The same thing happened with Transformers.  Netflix has Gen 1 streaming, and I tried watching some episodes.  It was rough.  You notice how poor the animation is, you notice how terrible the writing is.  The best part about it is making fun of how bad it truly is.  Years ago, my parents got me a “best” of He-man DVD that I still haven’t watched because I prefer my memories to the reality of the show.  (more…)

Chuck Austen’s X-Men: Of Darkest Nights

A quick note before we begin.  The remaining chapters of Chuck Austen’s X-Men have been COMPLETED.  As in written (with images) and ready to post.  That means no more delays in further updates – there will be two updates next week and then the final chapter and a wrap-up the following week.  Thanks for sticking with it – it’ll be worth it!


443cover

Took Place In

Uncanny X-Men #442-443

Team Line-Up
Juggernaut, Polaris, Wolverine

Others You Should Be Aware Of
Emma Frost, Professor X, She-Hulk, Quicksilver, Scarlet Witch

In a Nutshell
Professor X takes the body of the slain Magneto back to Genosha and has a philosophical debate with Polaris while Wolverine tears down buildings.

Before we begin, I have to give a little bit of defense to our favorite writer, Chuck Austen. 2004 was a big transitional time for the X-Men. At the time, there were three X-Men books – one was considered the “flagship”, which carried the MAIN X-Men story – while the other two were basically secondary books for characters to appear who weren’t being used in the main book. And Wolverine of course, because Wolverine. The flagship book would get all the Wizard attention (remember Wizard?) while the secondary books were kind of left to their own, hoping that no one would notice. For X-Treme X-Men, it gave Chris Claremont room to do whatever he wanted, because he’s Chris Claremont and damn it, he earned it. As for Uncanny, Chuck Austen did…well, we’ve learned what Chuck Austen did.

But come 2004, suddenly the flagship hit a transitional period. Grant Morrison finished up his epic in New X-Men and headed off for the Distinguished Competition, and fanboy messiah Joss Whedon was set to come in and start his epic in the newly launched Astonishing X-Men – back when jumping on points were actually jumping on points. In the meantime, the rest of the X-Books got shuffled a bit. Both Uncanny and New had decently high numbers (back when that mattered) so X-Treme X-Men was ended and Claremont was brought back over and given Uncanny, which from a sales point made a lot of sense – Chris Claremont back in the book that he built. Glory. Chuck Austen was in turn pushed over to Morrison’s old title, given back it’s original name of simply “X-Men”. So all was good in the world. Whedon manned the flagship, and the others kept going.
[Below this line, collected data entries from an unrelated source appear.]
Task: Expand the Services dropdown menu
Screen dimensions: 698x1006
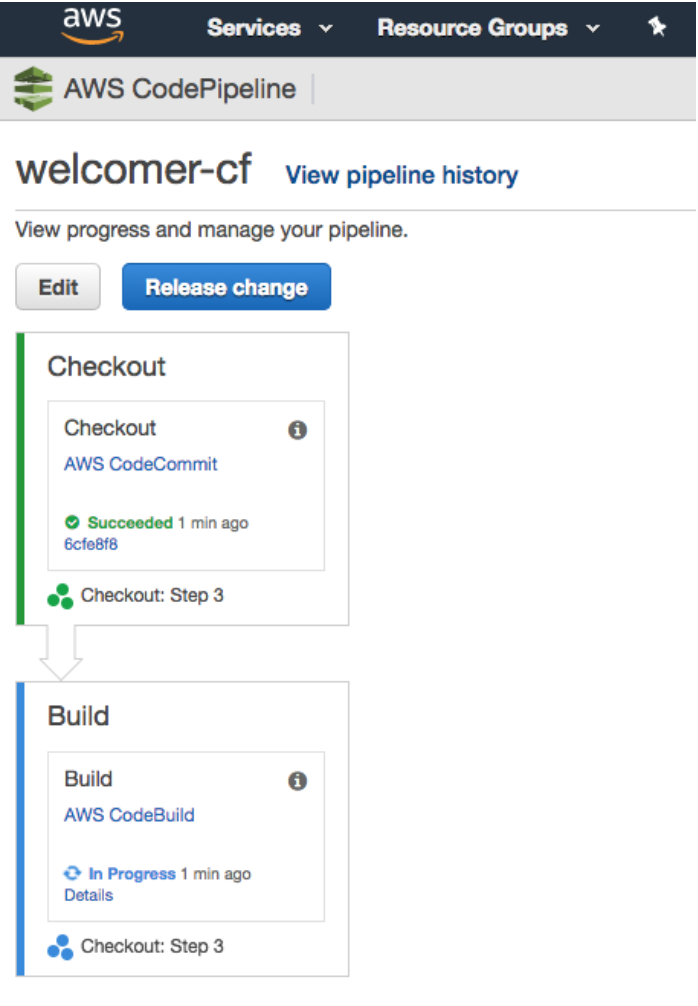Action: (269, 28)
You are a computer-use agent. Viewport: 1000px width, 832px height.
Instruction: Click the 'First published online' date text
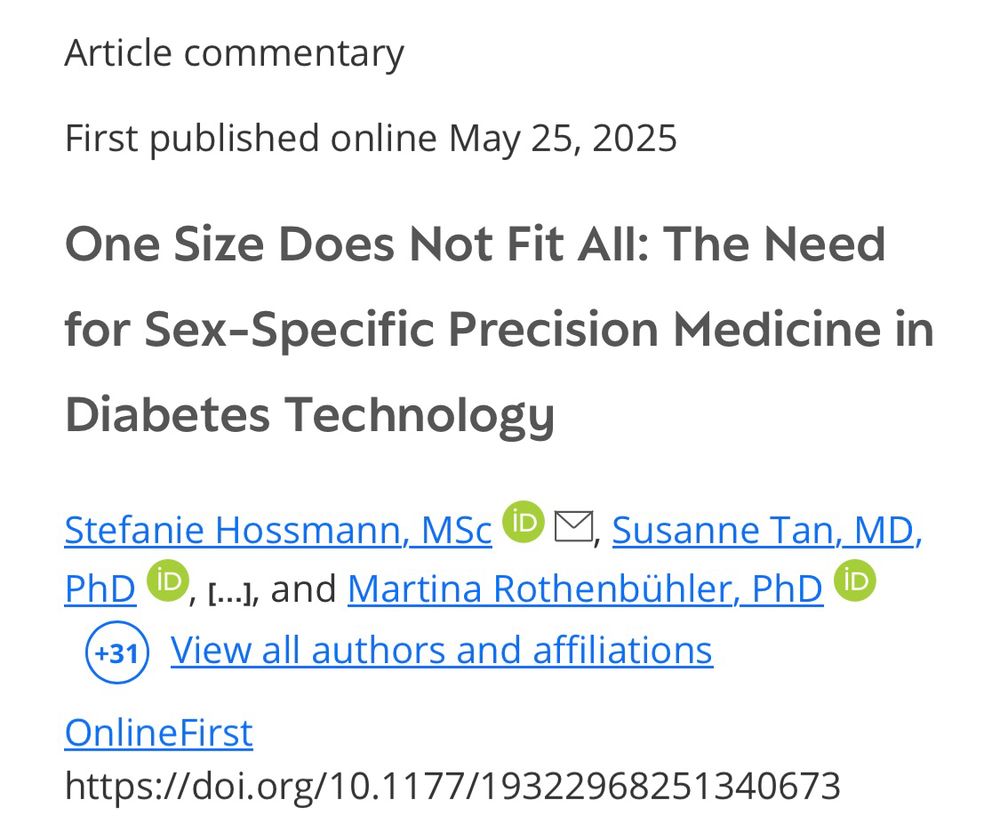tap(250, 137)
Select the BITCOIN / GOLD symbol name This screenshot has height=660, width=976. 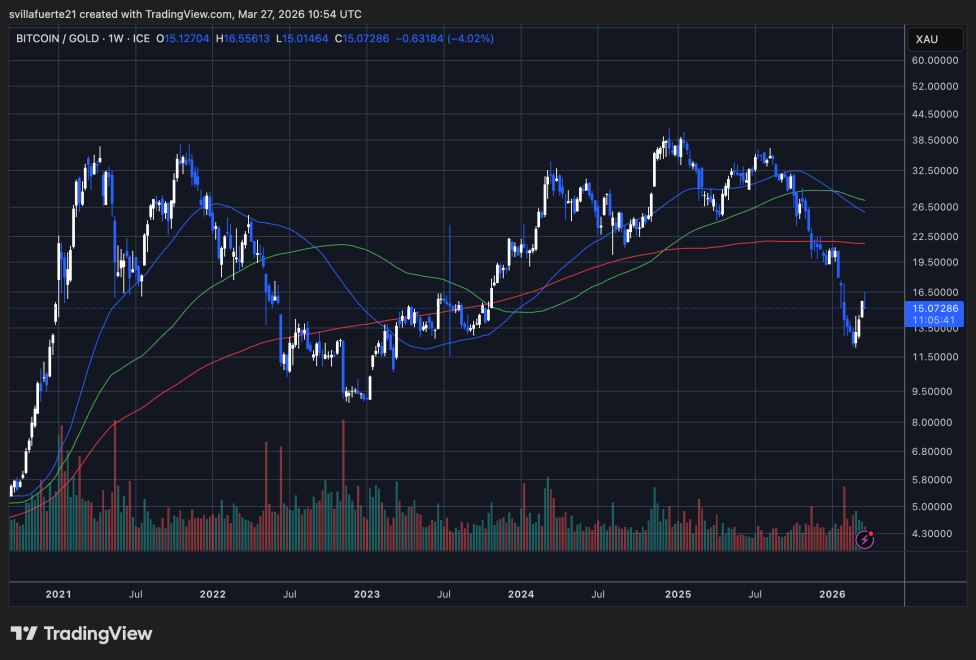coord(58,39)
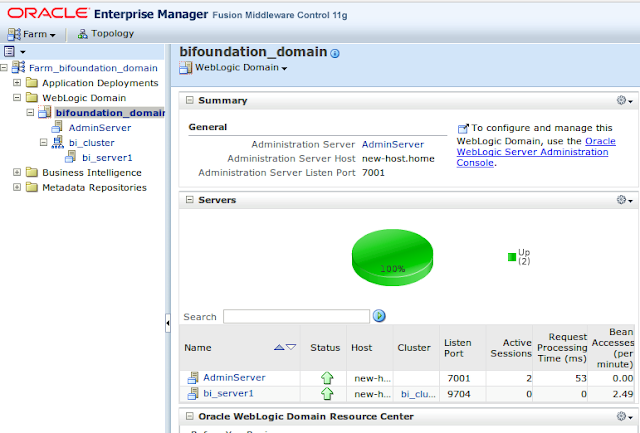
Task: Sort ascending by Name column
Action: pyautogui.click(x=278, y=347)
Well, except that there was a two month gap between Morrison’s last issue and the big relaunch. That meant nothing for X-Treme X-Men – all it had to do was wrap up and get ready to jump. But for Uncanny and New X-Men, that meant two months of treading water, not able to start new stories because RELAUNCH. So in Marvel’s epic wisdom, they decided to give both books to Chuck Austen and said “do something for an epilogue”. But it wasn’t an epilogue to his own stories – no funeral for the Cabots to be seen. Instead, he got hampered with writing an epilogue to Grant Morrison’s finale of Planet X. (We’re going to ignore Here Comes Tomorrow). That meant Magneto and Phoenix dead, Charles Xavier leaving the school, and the school in ruins.

That by itself wasn’t too bad, but any X-fan worth their mettle is probably aware of the shenanigans that took place just after Morrison left Marvel. The entire run of Morrison’s X-Men had been the infiltration of Magneto into the X-Men following the destruction of Genosha. Then the climax hits and everyone’s mind is blown and we’re left with the aftermath…and Marvel decides “Nope, it was not actually Magneto” and brings him back a couple months later, with Professor X seemingly having known the entire time. It was a horrendous mess, and it hampered any kind of story dealing with it, because if Professor X knew, why would he be going through these motions here?

So in Chuck’s defense, that’s not his fault. This will also come up when we get to the return of Xorn. But enough of that. We’re not here to defend – we’re here to ridicule. So let’s go!